* Short task
Return, word for word, the part of the forum thread on startup acquisitions from "I should have" to "still working there.".
::: Document passage
Anecdotal, yes: but layoffs to keep equity out of underlings hands do happen.

------
aantix
If I had to do it over again, to better my chances of increasing my retention
bonus, I would have stayed at the job as close to the signing day as possible
and then threatened to walk a week prior.

During the acquisition that I went through, we were promised that everyone was
going to get great retention packages and salaries. At the end of the day, it
was stock that amounted to several thousand (lol, vested over 4 years!) and my
salary offer was the same. Completely laughable compared to the hype we were
fed.

I was living in SF at the time. The additional amount I was offered I could
have hustled part-time consulting and saved it within a few months.

I should have left.

------
tastyham
I worked for a moderately successful startup that got acquired and I had both
options and grants. All vested options and existing shares were paid out as
cash. Unvested options and grants were then paid out as a cash bonus on the
vest dates if you were still working there.

Options were valued at sale price - exercise price. I had grants at different
prices, but on average the cash value was about double the original grant
values. I had been working there about 3 years. Also got a two year retention
bonus worth 60% of my salary at the time of acquisition. Didn't make me rich,
but it was a nice chunk of change. People who had been there longer had lower
grant prices and made a LOT or money.
::::::
::: Entries shown
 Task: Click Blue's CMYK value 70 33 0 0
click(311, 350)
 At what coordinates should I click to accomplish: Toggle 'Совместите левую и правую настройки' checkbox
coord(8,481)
::::::
::: Entries shown
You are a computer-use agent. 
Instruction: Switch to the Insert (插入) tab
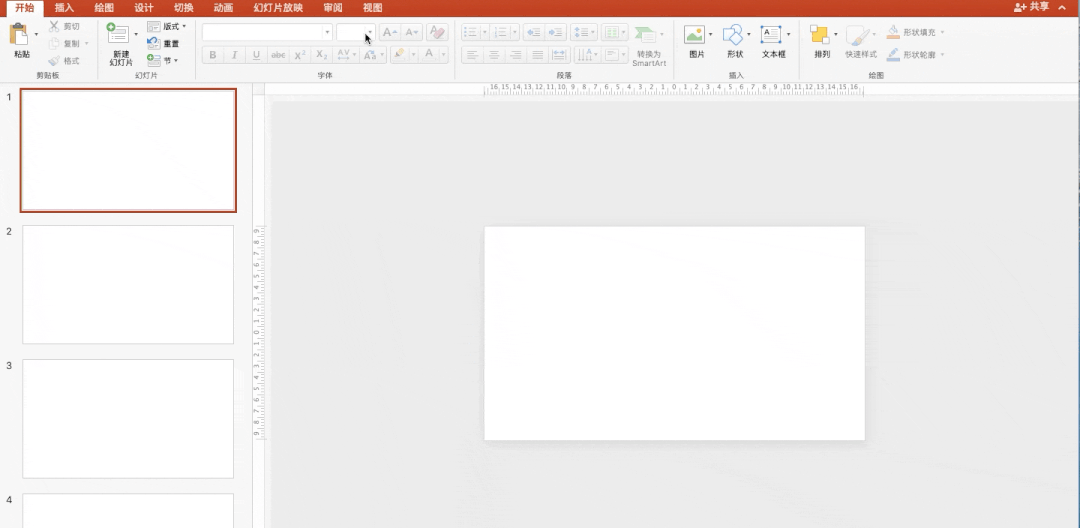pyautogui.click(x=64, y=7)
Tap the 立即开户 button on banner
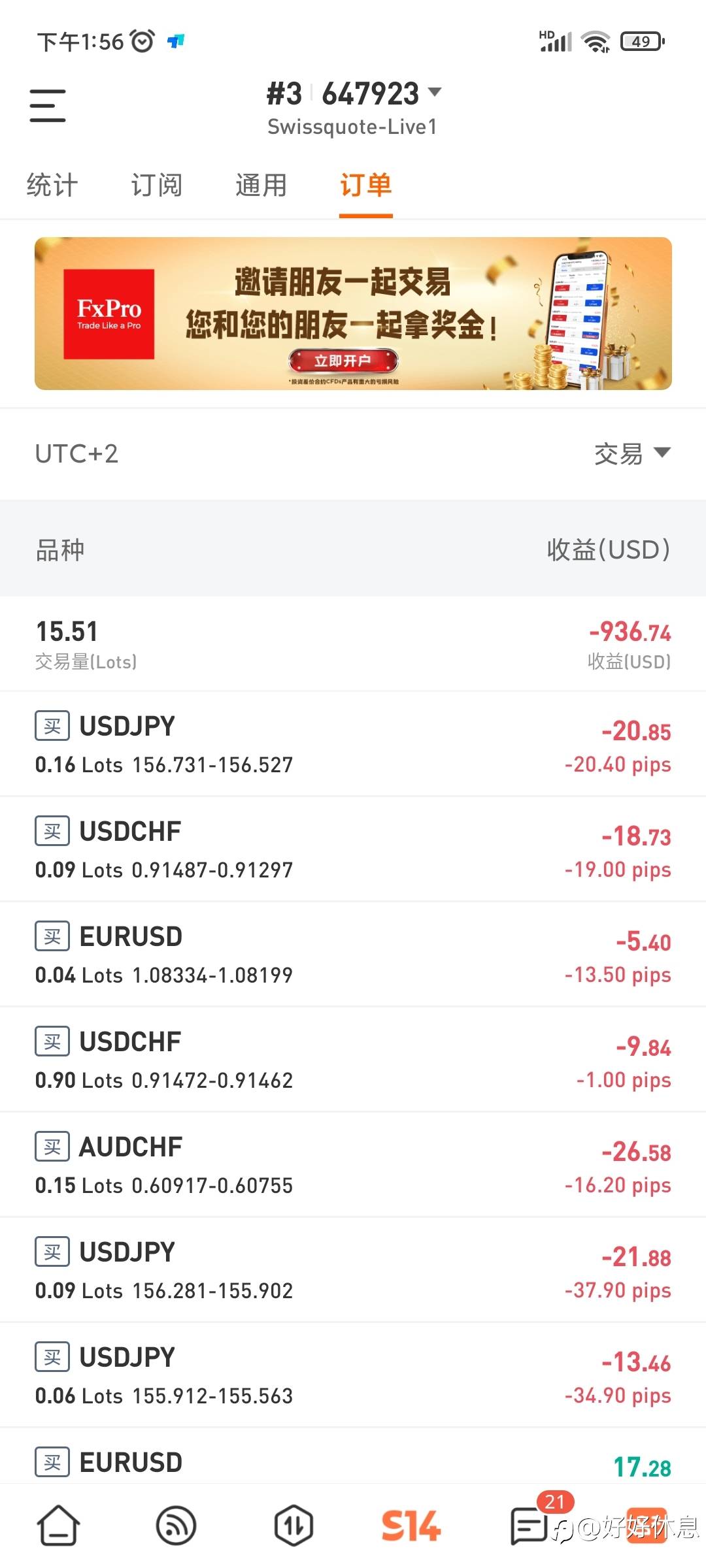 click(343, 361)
::::::
* Completed task
I should have left.

------
tastyham
I worked for a moderately successful startup that got acquired and I had both
options and grants. All vested options and existing shares were paid out as
cash. Unvested options and grants were then paid out as a cash bonus on the
vest dates if you were still working there.